====== TEXTO EXTRAÍDO ======

Mas eram os nobres que eram decadentes, era Luís XV que era corrupto; e era a aristocracia e a monarquia que caíram na Revolução. As massas – à exceção das turbas rurais e urbanas – mantinham as virtudes que salvam uma nação, e Greuze as retratava.
Trecho retirado do livro “Rousseau e a Revolução”, de Will Durant (1885-1981) e Ariel Durant (1898-1981) a respeito do pintor francês Jean-Baptiste Greuze (1725-1805)
Só entramos nessas áreas com autorização. Temos 200 líderes comunitários que nos ajudam. Mesmo assim, só recebemos autorização para fazer manutenção, ou seja: quando a comunidade é afetada. Nunca em caso de perda de energia (o chamado “gato”) ou para fazer um corte por falta de pagamento – lamenta Salas. […] Sem dar detalhes, a Light diz que “tem restrições em boa parte da sua área de concessão”. Acrescenta que “a situação se agrava com a rivalidade em regiões violentas e dominadas por poderes paralelos que, quando estão em conflito, não podem ser atendidas pela concessionária para preservar a vida de colaboradores e moradores.”
Trecho retirado do artigo “Sinal da Violência – Concessionárias são impedidas de prestar serviço em áreas dominadas por criminosos”
Prezados leitores, na semana passada abordei a questão da violência atávica no Brasil, enfocando o cangaço do final do século 19 e do início do século XX no Nordeste e o Rio de Janeiro das milícias e do narcotráfico. Nesta semana, tratarei de outra manifestação da violência carioca que tem desdobramentos em vários níveis. Falo das dificuldades enfrentadas por operadoras de telefonia e de internet e por concessionárias de serviços públicos de operar em zonas conflagradas na Cidade Maravilhosa.

====== LISTAGEM ======

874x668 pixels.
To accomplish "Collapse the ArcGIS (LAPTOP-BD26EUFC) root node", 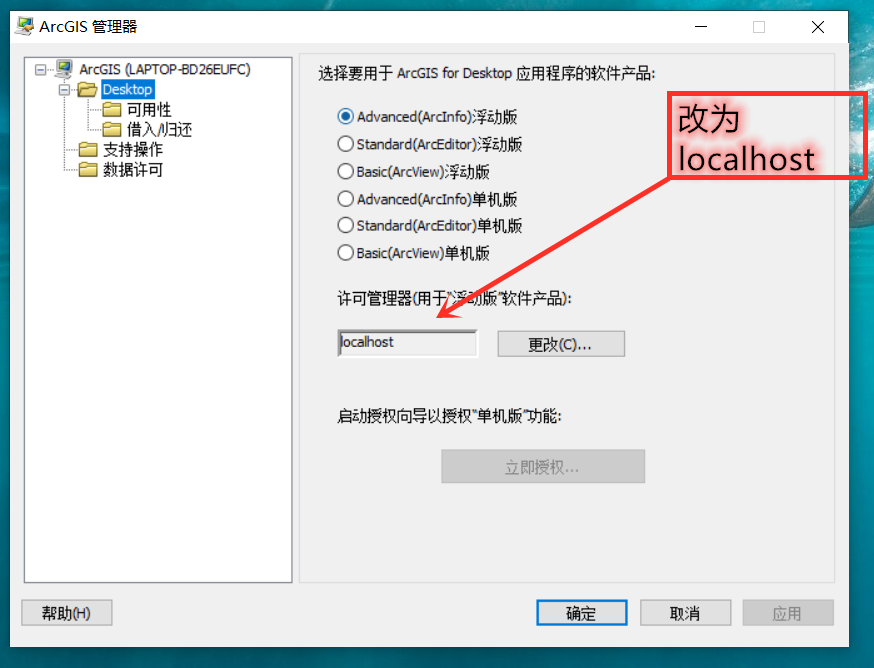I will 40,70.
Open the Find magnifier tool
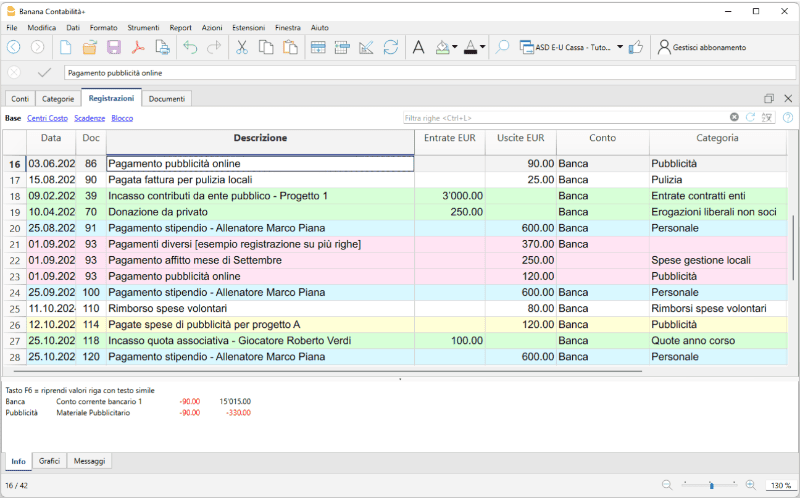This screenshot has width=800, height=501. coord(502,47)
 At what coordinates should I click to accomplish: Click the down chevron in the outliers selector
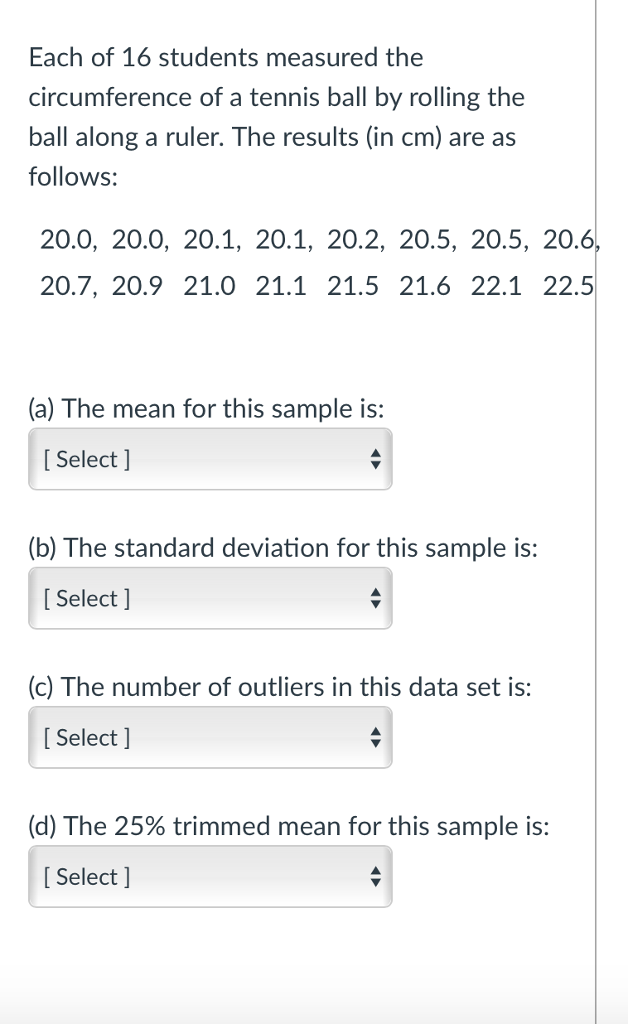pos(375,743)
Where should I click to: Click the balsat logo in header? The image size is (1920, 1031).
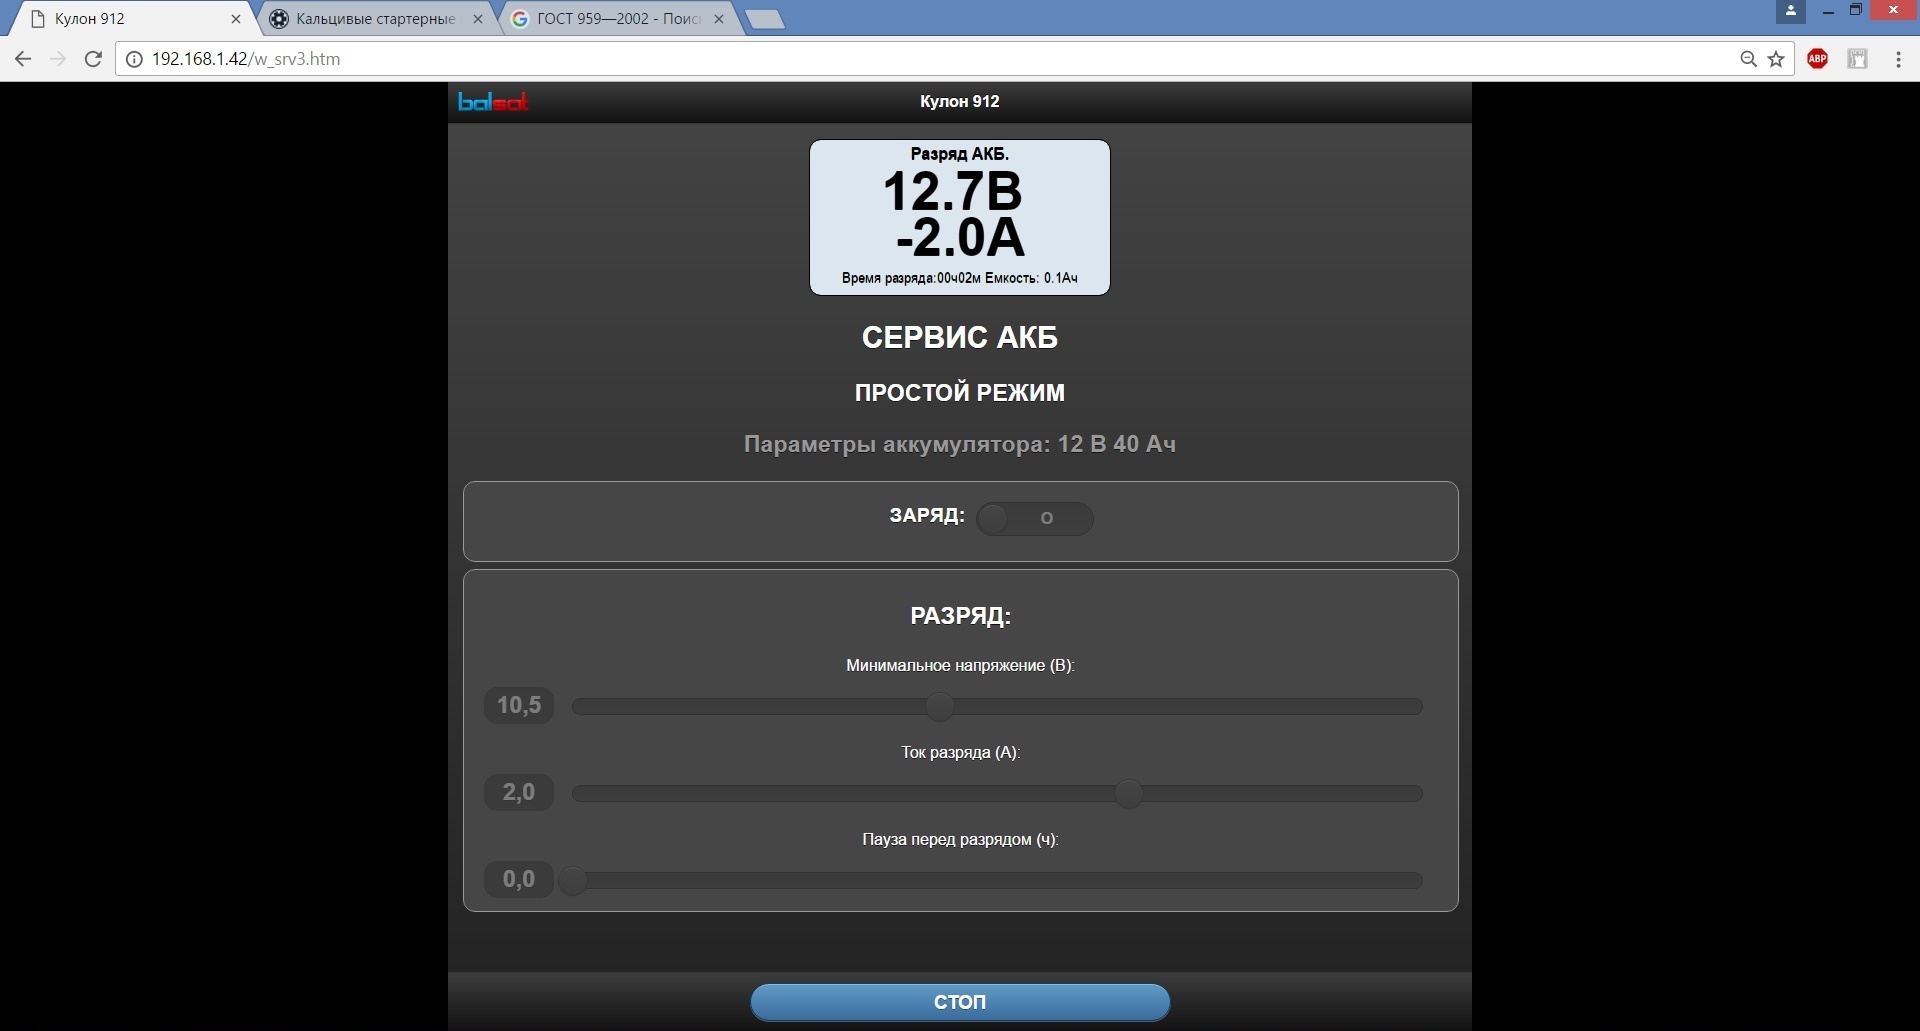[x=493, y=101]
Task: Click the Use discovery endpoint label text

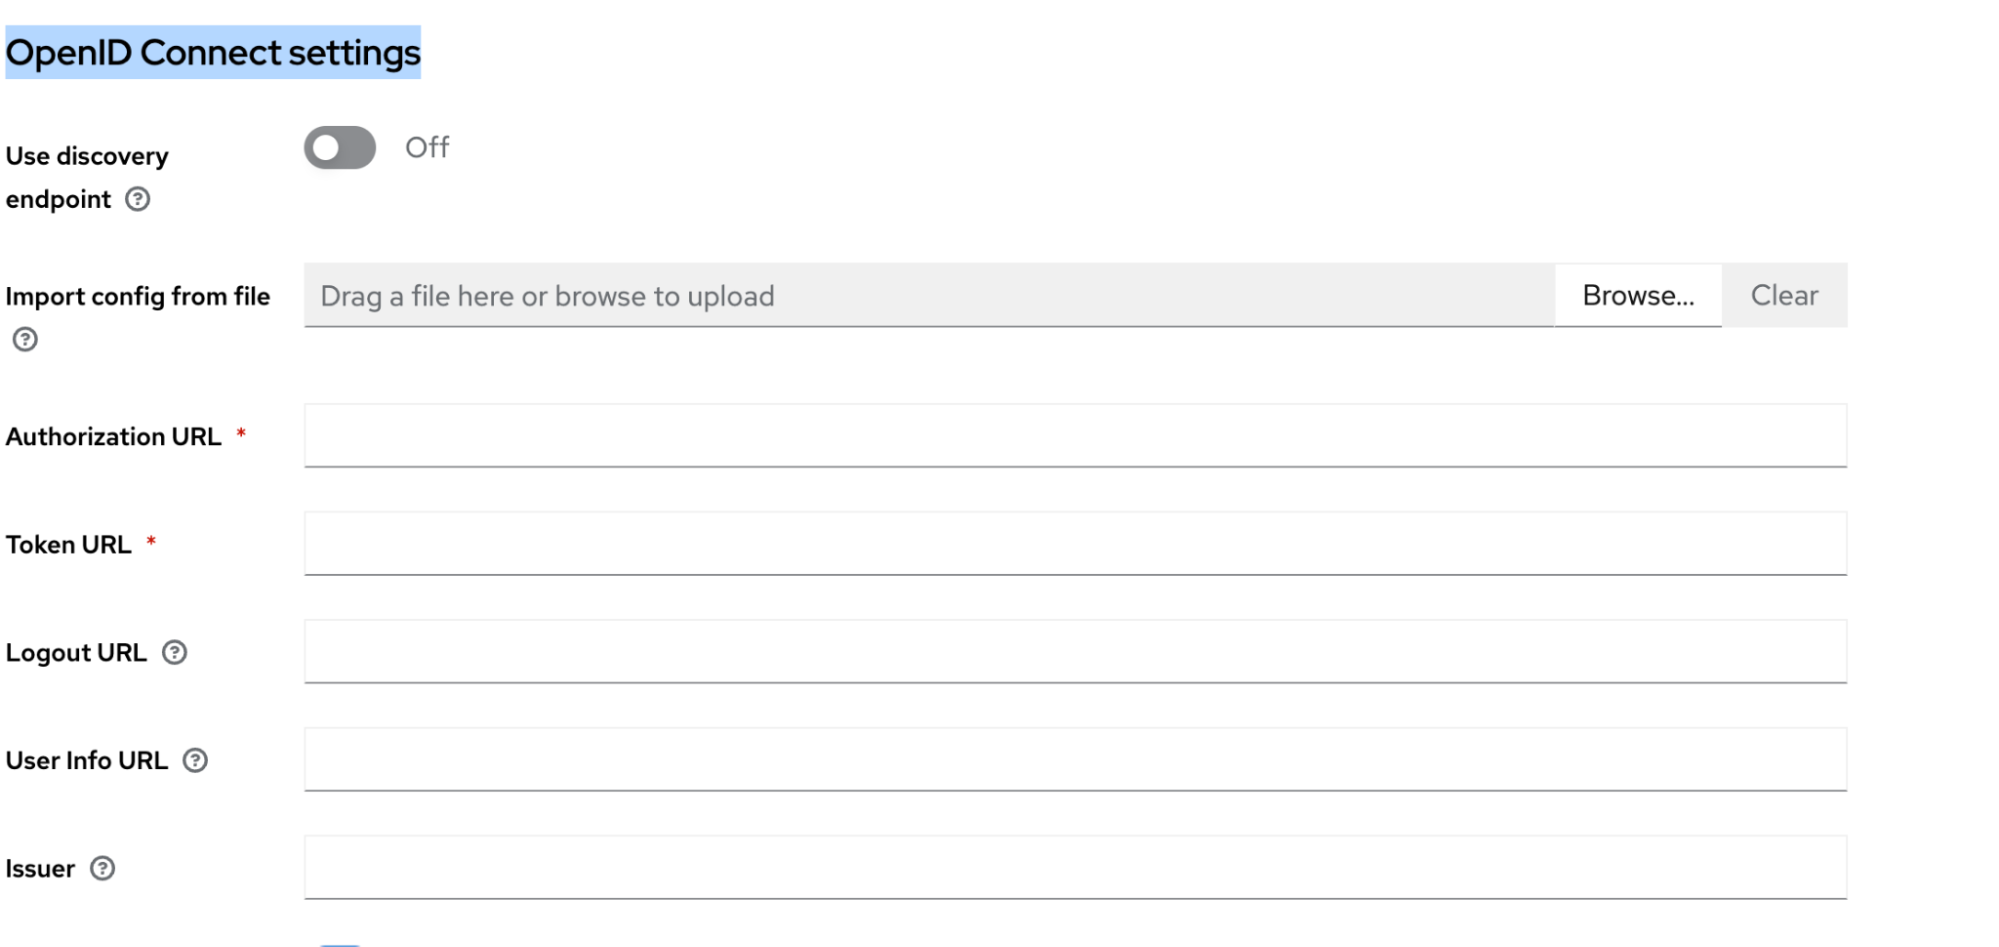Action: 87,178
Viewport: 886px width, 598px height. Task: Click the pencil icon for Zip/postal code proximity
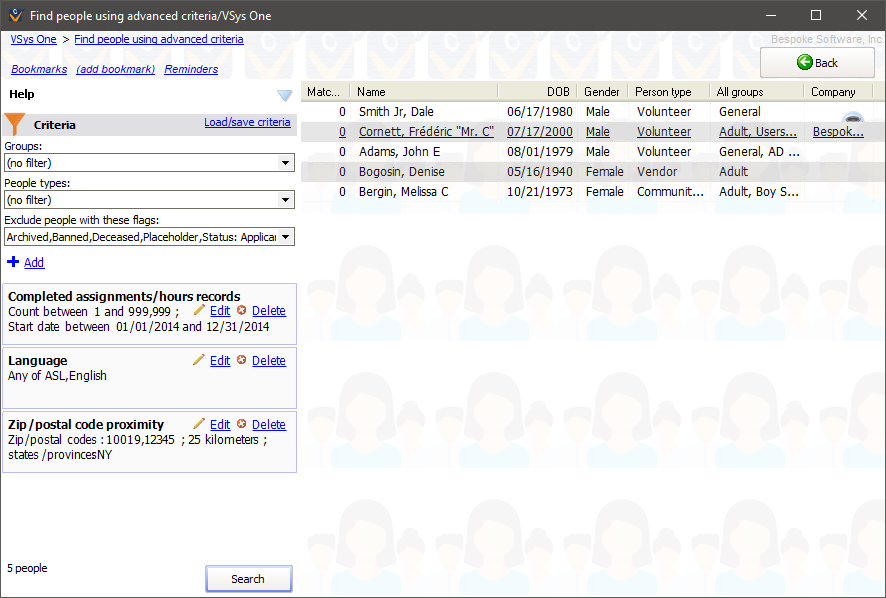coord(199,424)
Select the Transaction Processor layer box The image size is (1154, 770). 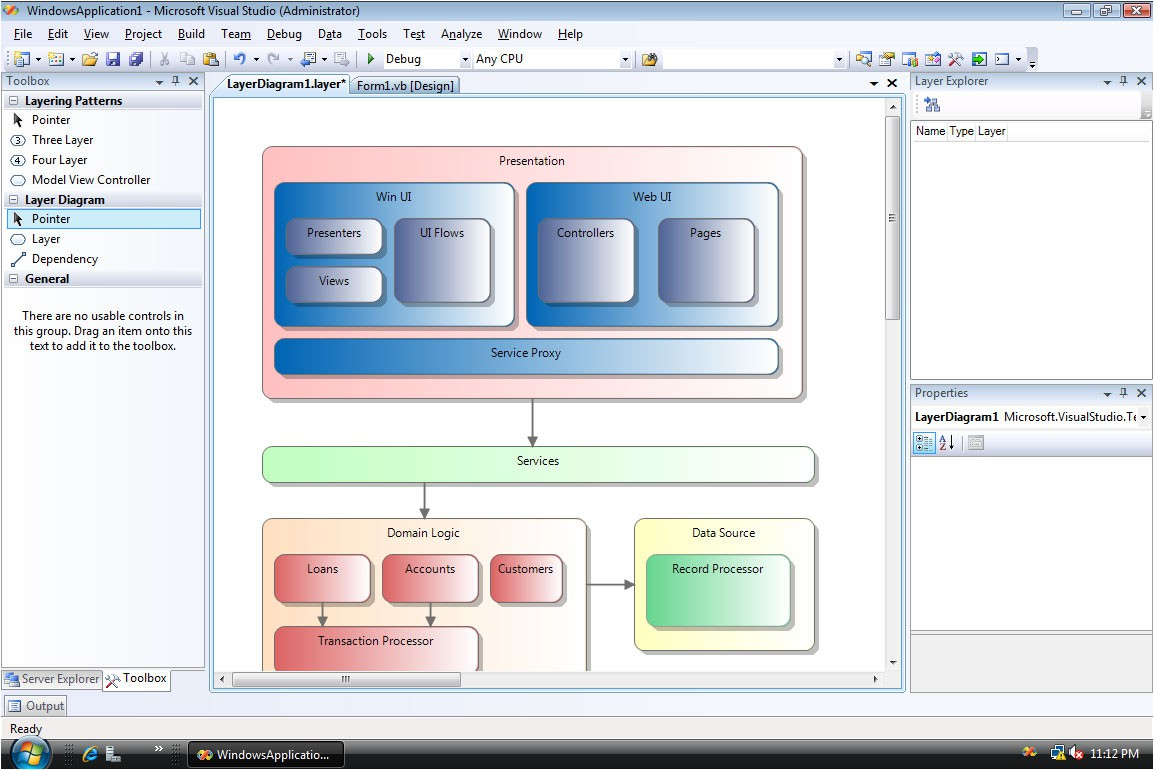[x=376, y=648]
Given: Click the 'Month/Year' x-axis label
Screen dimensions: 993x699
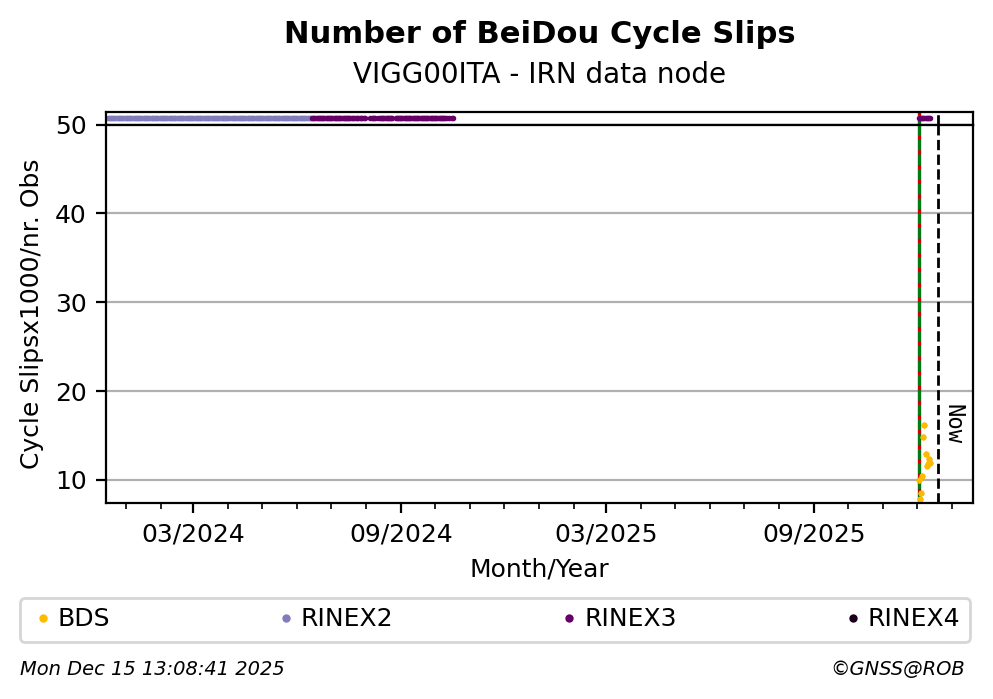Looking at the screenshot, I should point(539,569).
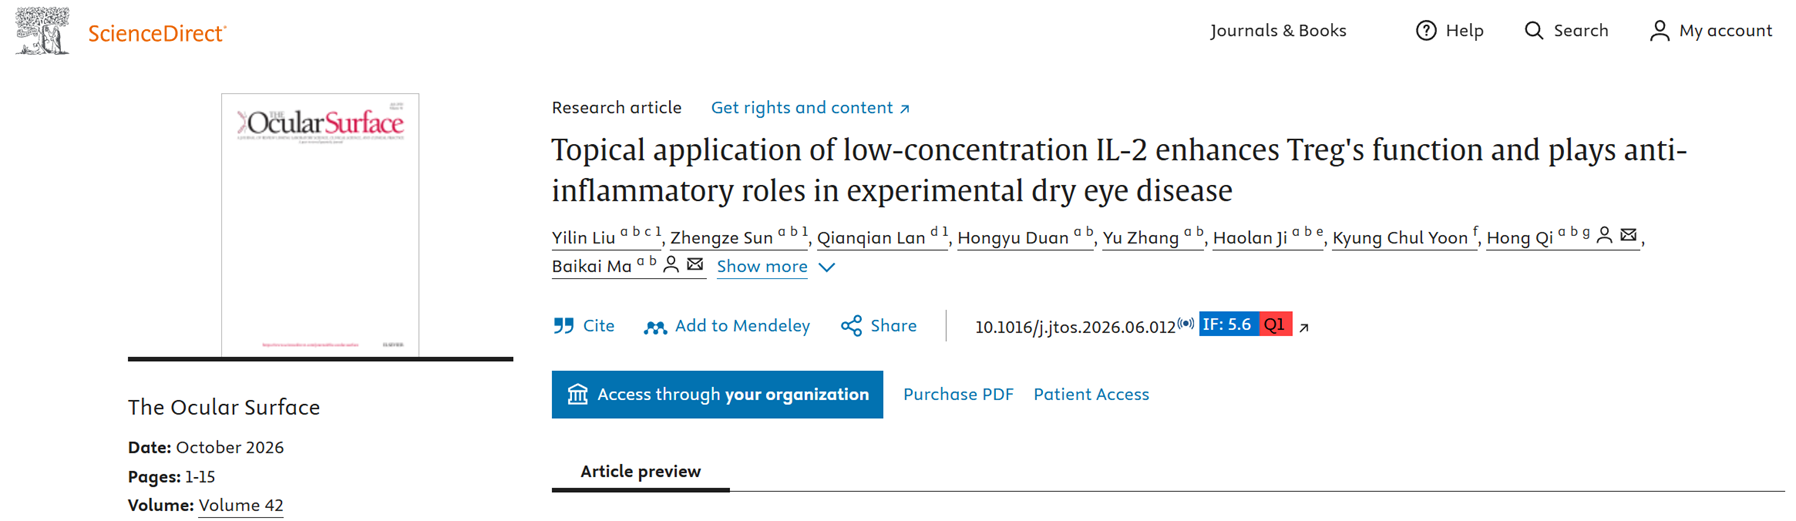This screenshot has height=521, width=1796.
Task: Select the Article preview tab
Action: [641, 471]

======

DESCRIÇÃO DO EXERCÍCIO:
Repita literalmente o trecho do texto extraído que começa em "Prezados leitores, na" e termina em "na Cidade Maravilhosa.". A listagem provém de uma fonte diferente da do texto extraído.

RESPOSTA DO EXERCÍCIO:
Prezados leitores, na semana passada abordei a questão da violência atávica no Brasil, enfocando o cangaço do final do século 19 e do início do século XX no Nordeste e o Rio de Janeiro das milícias e do narcotráfico. Nesta semana, tratarei de outra manifestação da violência carioca que tem desdobramentos em vários níveis. Falo das dificuldades enfrentadas por operadoras de telefonia e de internet e por concessionárias de serviços públicos de operar em zonas conflagradas na Cidade Maravilhosa.